| ← 96 | 97 | 98 → |
- Cardinal: ninety-seven
- Ordinal: 97th (ninety-seventh)
- Factorization: prime
- Prime: 25th
- Divisors: 1, 97
- Greek numeral: ϞΖ´
- Roman numeral: XCVII, xcvii
- Binary: 1100001_{2}
- Ternary: 10121_{3}
- Senary: 241_{6}
- Octal: 141_{8}
- Duodecimal: 81_{12}
- Hexadecimal: 61_{16}

= 97 (number) =

97 (ninety-seven) is the natural number following 96 and preceding 98.

==In mathematics==
97 is the 25th prime number, a happy prime, and an emirp with 79. It is the smallest odd prime that is not a cluster prime. Because 97 = 3 × 2^{5} + 1, 97 is a Proth prime and a Pierpont prime. There are 97 primes less than 2^{9}.
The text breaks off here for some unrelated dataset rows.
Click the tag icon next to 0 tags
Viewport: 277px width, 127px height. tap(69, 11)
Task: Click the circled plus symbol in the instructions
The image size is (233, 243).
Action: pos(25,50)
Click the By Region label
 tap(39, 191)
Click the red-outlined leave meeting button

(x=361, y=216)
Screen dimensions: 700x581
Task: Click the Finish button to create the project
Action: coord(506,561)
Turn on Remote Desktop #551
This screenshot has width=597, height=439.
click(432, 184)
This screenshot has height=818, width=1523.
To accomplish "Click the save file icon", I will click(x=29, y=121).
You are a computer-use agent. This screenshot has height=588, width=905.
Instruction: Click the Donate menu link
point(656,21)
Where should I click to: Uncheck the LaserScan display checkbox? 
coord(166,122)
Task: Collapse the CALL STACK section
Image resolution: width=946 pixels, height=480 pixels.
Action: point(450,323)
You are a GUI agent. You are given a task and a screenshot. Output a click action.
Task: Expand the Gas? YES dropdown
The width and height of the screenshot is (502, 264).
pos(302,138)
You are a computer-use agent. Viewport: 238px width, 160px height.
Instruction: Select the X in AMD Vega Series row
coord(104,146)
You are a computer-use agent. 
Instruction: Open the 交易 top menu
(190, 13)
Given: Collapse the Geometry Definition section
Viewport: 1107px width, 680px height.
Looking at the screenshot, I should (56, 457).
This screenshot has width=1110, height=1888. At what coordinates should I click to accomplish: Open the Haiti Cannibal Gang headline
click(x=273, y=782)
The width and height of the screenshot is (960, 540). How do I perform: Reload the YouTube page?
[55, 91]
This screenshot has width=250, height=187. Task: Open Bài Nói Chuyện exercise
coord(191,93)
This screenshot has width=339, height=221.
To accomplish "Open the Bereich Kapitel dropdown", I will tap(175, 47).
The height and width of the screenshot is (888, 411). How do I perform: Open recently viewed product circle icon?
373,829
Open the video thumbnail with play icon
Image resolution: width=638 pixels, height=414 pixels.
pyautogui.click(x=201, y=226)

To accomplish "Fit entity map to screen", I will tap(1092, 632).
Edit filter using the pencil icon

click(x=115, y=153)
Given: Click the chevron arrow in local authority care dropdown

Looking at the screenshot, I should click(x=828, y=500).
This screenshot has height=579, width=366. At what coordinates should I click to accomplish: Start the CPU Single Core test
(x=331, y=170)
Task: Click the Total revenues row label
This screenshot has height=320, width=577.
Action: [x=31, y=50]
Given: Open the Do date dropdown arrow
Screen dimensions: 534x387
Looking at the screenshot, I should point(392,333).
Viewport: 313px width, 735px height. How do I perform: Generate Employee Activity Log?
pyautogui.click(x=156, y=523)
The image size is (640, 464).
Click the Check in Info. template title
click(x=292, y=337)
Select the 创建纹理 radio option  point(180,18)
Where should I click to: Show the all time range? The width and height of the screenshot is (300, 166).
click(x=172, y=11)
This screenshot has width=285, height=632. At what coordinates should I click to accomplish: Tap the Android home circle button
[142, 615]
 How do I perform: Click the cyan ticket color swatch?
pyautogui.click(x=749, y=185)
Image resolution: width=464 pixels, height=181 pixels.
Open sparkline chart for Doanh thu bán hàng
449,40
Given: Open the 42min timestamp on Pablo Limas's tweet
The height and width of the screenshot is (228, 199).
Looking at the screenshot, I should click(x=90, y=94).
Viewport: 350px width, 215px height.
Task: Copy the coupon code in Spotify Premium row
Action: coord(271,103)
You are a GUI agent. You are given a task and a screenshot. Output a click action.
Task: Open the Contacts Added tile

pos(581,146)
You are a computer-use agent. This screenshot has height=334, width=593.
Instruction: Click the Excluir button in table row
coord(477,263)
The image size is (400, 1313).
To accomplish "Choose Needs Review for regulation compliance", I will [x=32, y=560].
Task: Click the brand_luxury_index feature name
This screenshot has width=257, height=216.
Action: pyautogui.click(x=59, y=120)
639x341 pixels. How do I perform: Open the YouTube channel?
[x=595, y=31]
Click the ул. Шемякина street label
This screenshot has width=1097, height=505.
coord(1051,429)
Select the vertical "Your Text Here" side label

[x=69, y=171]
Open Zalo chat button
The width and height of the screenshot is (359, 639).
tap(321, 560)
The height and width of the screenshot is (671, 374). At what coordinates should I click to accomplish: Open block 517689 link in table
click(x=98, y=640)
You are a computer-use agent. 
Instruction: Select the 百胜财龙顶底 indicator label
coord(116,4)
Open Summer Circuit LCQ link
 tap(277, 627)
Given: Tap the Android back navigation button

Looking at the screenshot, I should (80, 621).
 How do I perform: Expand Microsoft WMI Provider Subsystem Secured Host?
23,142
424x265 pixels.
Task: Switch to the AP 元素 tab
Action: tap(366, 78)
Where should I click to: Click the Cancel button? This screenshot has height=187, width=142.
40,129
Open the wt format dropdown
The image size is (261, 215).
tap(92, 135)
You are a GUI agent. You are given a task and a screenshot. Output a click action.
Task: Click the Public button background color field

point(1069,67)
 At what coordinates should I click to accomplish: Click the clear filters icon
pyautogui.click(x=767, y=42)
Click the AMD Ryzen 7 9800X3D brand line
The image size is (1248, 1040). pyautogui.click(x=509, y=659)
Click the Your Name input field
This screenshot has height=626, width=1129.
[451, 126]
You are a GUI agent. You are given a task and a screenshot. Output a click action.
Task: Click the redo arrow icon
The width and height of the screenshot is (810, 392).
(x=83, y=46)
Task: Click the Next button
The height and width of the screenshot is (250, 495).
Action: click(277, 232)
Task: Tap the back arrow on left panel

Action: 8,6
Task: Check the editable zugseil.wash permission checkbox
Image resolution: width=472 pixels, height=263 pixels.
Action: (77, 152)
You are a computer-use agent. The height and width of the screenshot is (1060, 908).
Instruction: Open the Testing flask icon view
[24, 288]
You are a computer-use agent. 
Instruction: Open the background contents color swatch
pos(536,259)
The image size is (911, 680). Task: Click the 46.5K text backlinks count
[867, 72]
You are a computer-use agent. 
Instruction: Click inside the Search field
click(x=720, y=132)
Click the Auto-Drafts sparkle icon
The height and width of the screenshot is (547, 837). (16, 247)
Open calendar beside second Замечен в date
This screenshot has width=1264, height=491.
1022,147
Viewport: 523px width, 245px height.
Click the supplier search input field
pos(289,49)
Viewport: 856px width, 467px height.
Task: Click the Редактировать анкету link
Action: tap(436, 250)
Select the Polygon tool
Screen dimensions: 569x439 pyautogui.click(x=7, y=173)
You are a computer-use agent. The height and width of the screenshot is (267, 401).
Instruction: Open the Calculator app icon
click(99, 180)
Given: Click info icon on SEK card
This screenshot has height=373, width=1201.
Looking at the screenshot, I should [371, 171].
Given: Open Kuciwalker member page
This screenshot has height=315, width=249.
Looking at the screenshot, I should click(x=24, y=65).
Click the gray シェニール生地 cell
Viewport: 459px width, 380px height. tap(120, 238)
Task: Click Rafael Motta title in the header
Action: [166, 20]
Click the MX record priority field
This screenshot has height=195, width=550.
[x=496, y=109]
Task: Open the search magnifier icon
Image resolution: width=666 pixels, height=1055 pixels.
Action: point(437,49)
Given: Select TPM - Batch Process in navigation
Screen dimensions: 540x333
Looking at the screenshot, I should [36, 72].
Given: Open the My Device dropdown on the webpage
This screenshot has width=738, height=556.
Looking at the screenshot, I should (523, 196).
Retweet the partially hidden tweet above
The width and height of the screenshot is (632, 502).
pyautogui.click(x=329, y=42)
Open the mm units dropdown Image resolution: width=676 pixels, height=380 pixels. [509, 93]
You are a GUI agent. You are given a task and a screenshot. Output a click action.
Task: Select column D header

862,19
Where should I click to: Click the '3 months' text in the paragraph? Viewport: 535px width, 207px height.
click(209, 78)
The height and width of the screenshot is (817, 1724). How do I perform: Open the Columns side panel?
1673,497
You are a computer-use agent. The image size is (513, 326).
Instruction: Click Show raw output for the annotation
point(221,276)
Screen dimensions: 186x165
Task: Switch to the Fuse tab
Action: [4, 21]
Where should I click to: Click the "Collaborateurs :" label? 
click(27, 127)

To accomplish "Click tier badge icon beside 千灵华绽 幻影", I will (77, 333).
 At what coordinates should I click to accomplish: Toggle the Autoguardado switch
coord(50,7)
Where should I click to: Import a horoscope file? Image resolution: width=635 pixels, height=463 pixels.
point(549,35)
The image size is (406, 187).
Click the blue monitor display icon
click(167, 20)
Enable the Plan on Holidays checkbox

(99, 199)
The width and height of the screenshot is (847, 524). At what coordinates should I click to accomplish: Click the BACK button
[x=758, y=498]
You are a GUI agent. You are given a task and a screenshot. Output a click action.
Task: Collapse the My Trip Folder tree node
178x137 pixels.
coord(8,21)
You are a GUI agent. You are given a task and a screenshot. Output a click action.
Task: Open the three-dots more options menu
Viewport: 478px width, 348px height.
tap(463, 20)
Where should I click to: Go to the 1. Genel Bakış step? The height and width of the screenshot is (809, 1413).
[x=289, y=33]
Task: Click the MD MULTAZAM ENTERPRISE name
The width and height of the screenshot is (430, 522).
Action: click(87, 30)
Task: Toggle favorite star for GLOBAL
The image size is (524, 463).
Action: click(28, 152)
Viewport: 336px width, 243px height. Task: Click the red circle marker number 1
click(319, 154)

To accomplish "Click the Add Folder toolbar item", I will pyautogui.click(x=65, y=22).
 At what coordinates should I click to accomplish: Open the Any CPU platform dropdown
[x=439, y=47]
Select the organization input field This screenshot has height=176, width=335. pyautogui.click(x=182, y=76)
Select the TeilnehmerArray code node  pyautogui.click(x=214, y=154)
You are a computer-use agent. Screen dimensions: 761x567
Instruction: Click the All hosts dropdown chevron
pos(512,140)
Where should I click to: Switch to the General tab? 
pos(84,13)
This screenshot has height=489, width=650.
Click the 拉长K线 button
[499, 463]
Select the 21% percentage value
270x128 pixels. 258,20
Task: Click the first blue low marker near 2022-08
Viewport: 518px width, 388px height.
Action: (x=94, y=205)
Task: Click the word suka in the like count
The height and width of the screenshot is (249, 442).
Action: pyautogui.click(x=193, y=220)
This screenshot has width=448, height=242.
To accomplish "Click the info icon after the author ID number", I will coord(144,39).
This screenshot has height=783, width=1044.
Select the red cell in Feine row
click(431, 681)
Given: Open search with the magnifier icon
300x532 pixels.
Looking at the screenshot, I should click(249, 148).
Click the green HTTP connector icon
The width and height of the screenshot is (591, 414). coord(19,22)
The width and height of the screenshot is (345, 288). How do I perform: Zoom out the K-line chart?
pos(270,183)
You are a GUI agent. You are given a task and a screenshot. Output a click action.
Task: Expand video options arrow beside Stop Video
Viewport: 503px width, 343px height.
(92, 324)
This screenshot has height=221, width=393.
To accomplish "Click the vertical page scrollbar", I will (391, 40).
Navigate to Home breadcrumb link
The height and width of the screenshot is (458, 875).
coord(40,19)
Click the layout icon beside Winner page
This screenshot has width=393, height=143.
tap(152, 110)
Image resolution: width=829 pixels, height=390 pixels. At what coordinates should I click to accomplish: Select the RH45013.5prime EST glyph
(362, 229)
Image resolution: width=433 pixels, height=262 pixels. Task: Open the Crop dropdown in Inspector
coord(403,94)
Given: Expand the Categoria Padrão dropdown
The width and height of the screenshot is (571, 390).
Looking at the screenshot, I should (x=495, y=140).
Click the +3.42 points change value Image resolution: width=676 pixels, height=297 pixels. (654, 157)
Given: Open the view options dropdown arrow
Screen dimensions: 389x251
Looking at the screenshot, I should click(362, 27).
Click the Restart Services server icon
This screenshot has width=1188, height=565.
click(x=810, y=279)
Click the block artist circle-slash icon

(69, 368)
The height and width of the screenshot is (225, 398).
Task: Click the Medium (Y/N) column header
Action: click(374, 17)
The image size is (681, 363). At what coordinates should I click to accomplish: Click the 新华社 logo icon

97 is the eleventh member of the Mian–Chowla sequence.

Since there is no integer that added to its own digits adds up to 97, 97 is a self number in base 10.

$\frac{97}{56} = 1.732{\color{red}1428}\ldots$ is a commonly used approximation of the irrational number √3.